# Exercise brief
Everything from the line holding "Where should I" to the last line of the material below must be retyped exactly, minus any pictures.
[Opening Records for the task section]
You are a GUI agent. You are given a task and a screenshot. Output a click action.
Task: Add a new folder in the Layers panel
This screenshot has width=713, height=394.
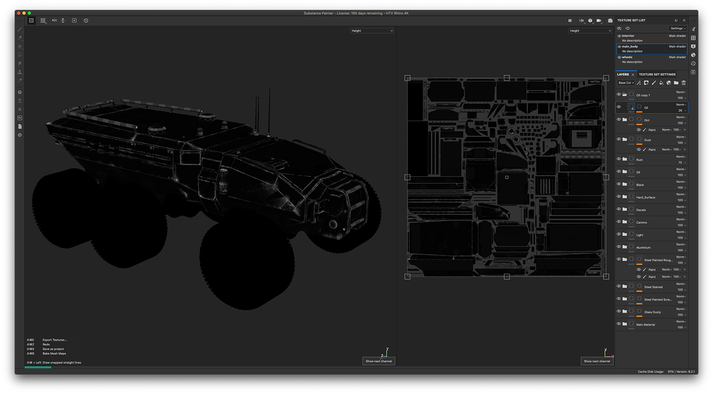click(675, 82)

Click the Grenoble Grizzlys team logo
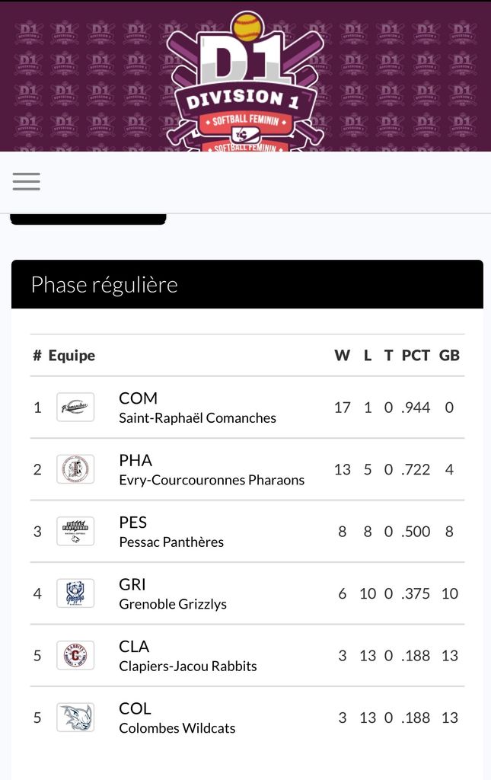coord(75,593)
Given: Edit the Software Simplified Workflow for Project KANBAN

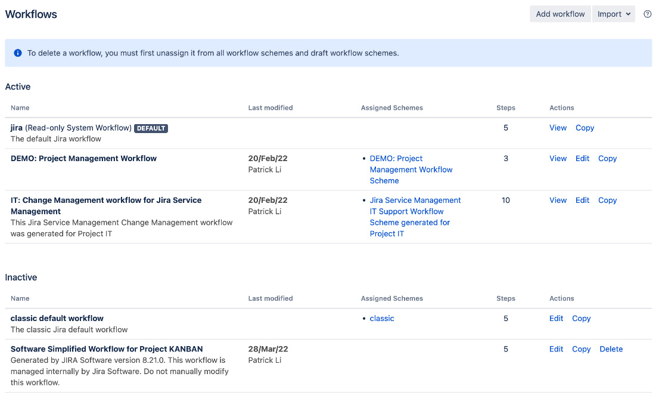Looking at the screenshot, I should click(555, 348).
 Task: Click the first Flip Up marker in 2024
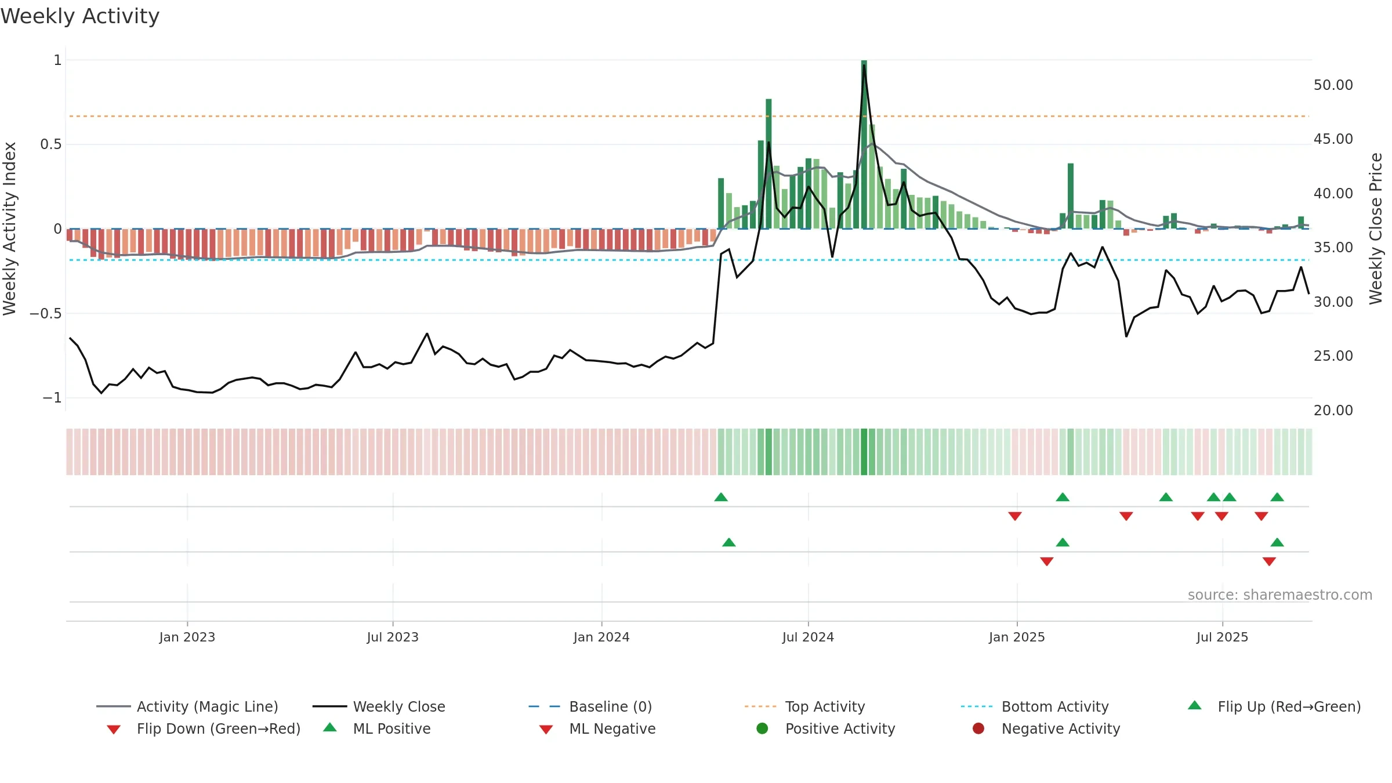coord(721,497)
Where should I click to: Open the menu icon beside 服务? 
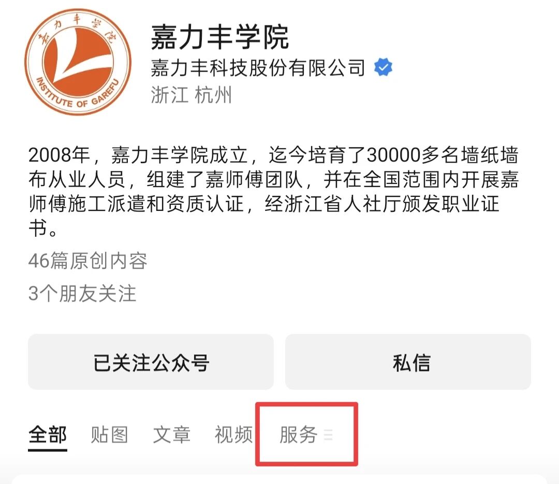click(x=328, y=435)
[Closing Records for the task section]
# Reply to the exercise
Where should I click to: Open the menu icon beside 服务? 
click(x=328, y=435)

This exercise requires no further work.